Correlation of Patient Reported Outcome Measurement Information System (PROMIS) with American Shoulder and Elbow Surgeon (ASES), and Constant (CS) scores in Idiopathic Adhesive Capsulitis.

2020 
PURPOSE To correlate the Patient Reported Outcomes Measurement Information System Upper Extremity (PROMIS UE) score with preexisting validated outcomes scores, American Shoulder and Elbow Surgeons score (ASES), and Constant score (CS) in patients with idiopathic adhesive capsulitis (AC). METHODS Patients with a clinical diagnosis of idiopathic AC ("freezing" or "frozen" phases) who agreed to complete the ASES, CS, and PROMIS UE scores during their office visit were included in this study. Trained researchers performed the objective clinical assessments on the included patients. Responses to the 3 outcomes scores were statistically analyzed and compared utilizing Pearson correlation coefficients. Floor and ceiling effects were calculated.
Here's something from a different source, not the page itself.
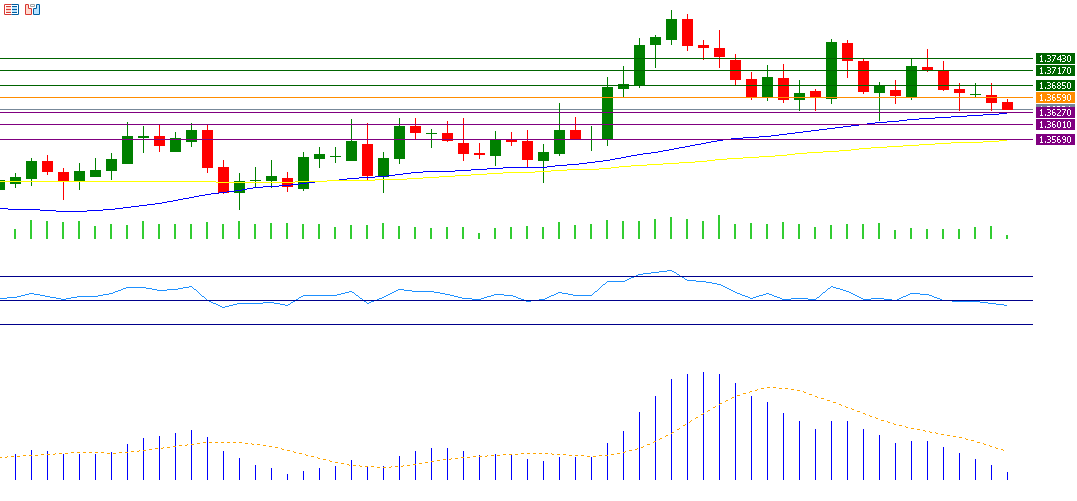Select the 1.37170 green price label
This screenshot has height=501, width=1077.
coord(1054,71)
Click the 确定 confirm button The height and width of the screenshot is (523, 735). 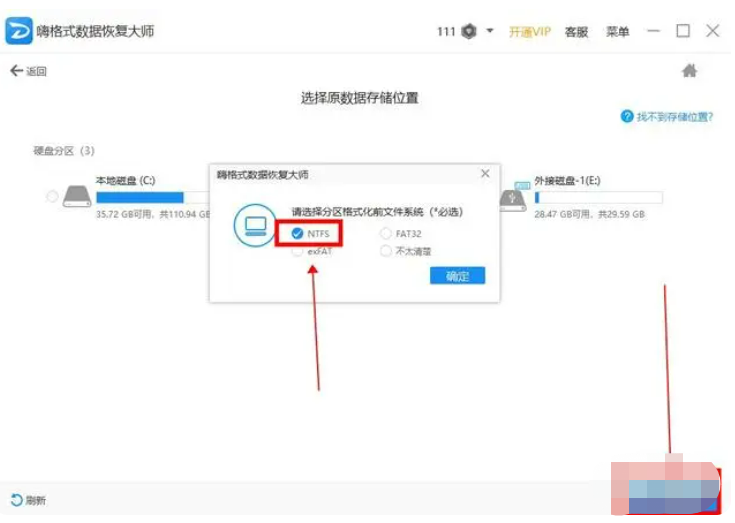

RESULTS The final cohort included 100 patients with AC of which there were 72% female and 87% right hand dominant, with a mean age of 55 years. The PROMIS UE required fewer question responses (5.02 ±1.84) compared to the fixed questions burden with ASES (12) and CS (9). The mean outcome scores were 34.6 ± 2.5 (PROMIS UE), 55 ± 22 (ASES), and 51 ± 16 (CS). The PROMIS UE displayed excellent correlation with both the ASES (r = 0.80, 95% [CI: 0.72, 0.86], p < 0.001) and CS (r = 0.76, 95% CI [0.67, 0.83], p < 0.001). Neither ceiling nor floor effects were present. CONCLUSION The PROMIS UE displayed comparable efficacy to commonly used legacy outcome scores (ASES and CS) in adhesive capsulitis. A lower question burden with the PROMIS UE carries a potential for wider acceptibility with the researchers and patients with shoulder pathology.